B12C-06
SEEDS for Big Dark Data Collection and Sharing in Biogeochemistry: LeafWeb as an Example

Monday, 14 December 2015: 11:35
2004 (Moscone West)
Lianhong Gu, Oak Ridge National Laboratory, Oak Ridge, TN, United States
Abstract:
   Dark data are any data of value to society but not easily found or readily used by potential users. Dark data are typically those gathered by individual scientists in small independent projects, in contrast to visible data collected, in general, by large coordinated teams in organized projects with well-executed data management and sharing plans. Analogous to dark matter vs. visible matter in the universe, dark data may be more voluminous than visible data as majority of the scientists of the world work in small independent projects.

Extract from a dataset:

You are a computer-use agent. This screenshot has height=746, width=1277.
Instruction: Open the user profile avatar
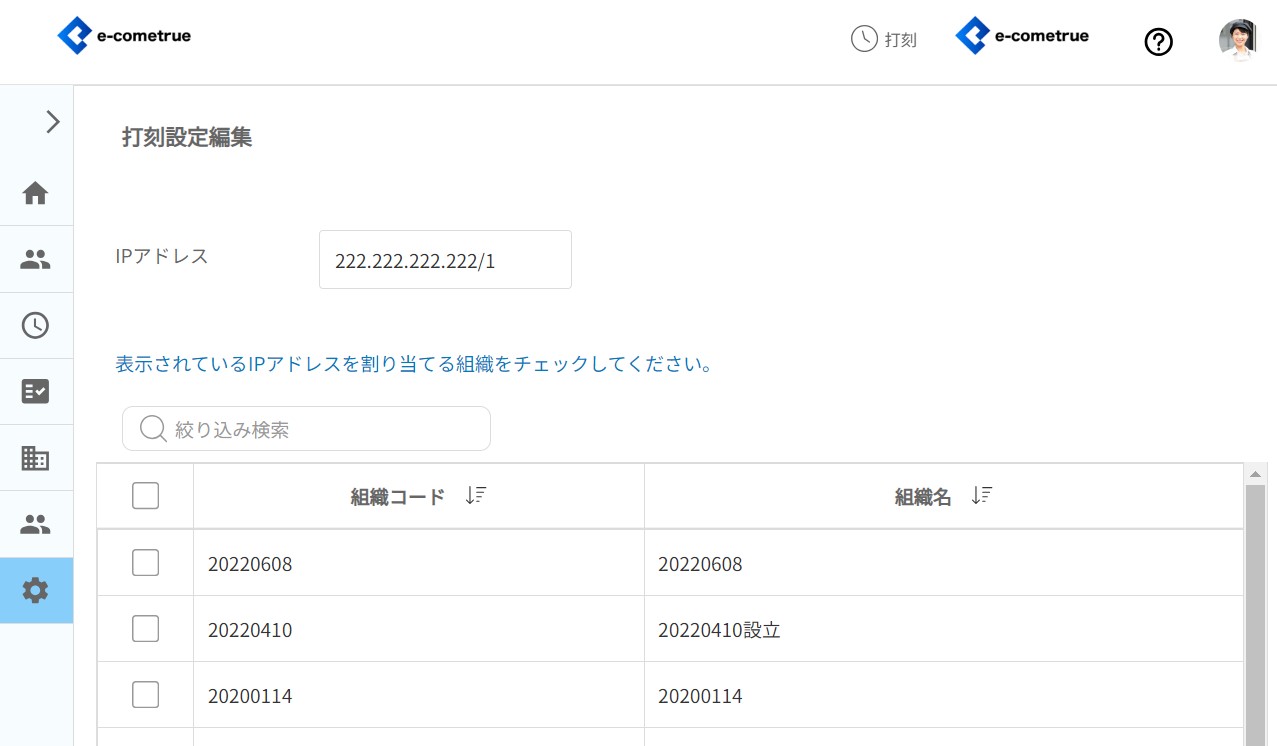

Dark data can be easily lost to science. The scientific community has a collective responsibility to curb this wasteful loss of valuable research resources. We believe this responsibility can be carried out without adding an undue administrative burden to data contributors if an innovative information system implementing the SErvices in Exchange for Data Sharing (SEEDS) principle is available. It is a tedious and time-consuming process to make data ready for long-term archiving and for sharing with the broader scientific community. At present, this process occurs after individual scientists have already spent considerable amount of time to prepare the data for rigorous mathematical and statistical analyses to satisfy their own research objectives, which generally culminates in the publication of scientific papers. Productive scientists are busy. Even if they are willing to share their data, they may not have the time needed to take cumbersome extra steps to make the data understandable and usable to others. Lack of motivation may also become an issue after the scientific findings of interest to them have been extracted and published; for them, this is a time to look for a new exciting research frontier to attack, not a time to dwell on past research. SEEDS integrates data analyses, sharing, and management into a single IS service process, which reduces data contributors’ own research workload and also eliminates the time cost of data sharing. In this presentation, I will use LeafWeb (leafweb.ornl.gov) to demonstrate how the SEEDS principle can be implemented in the context of Earth system science and biogeochemistry.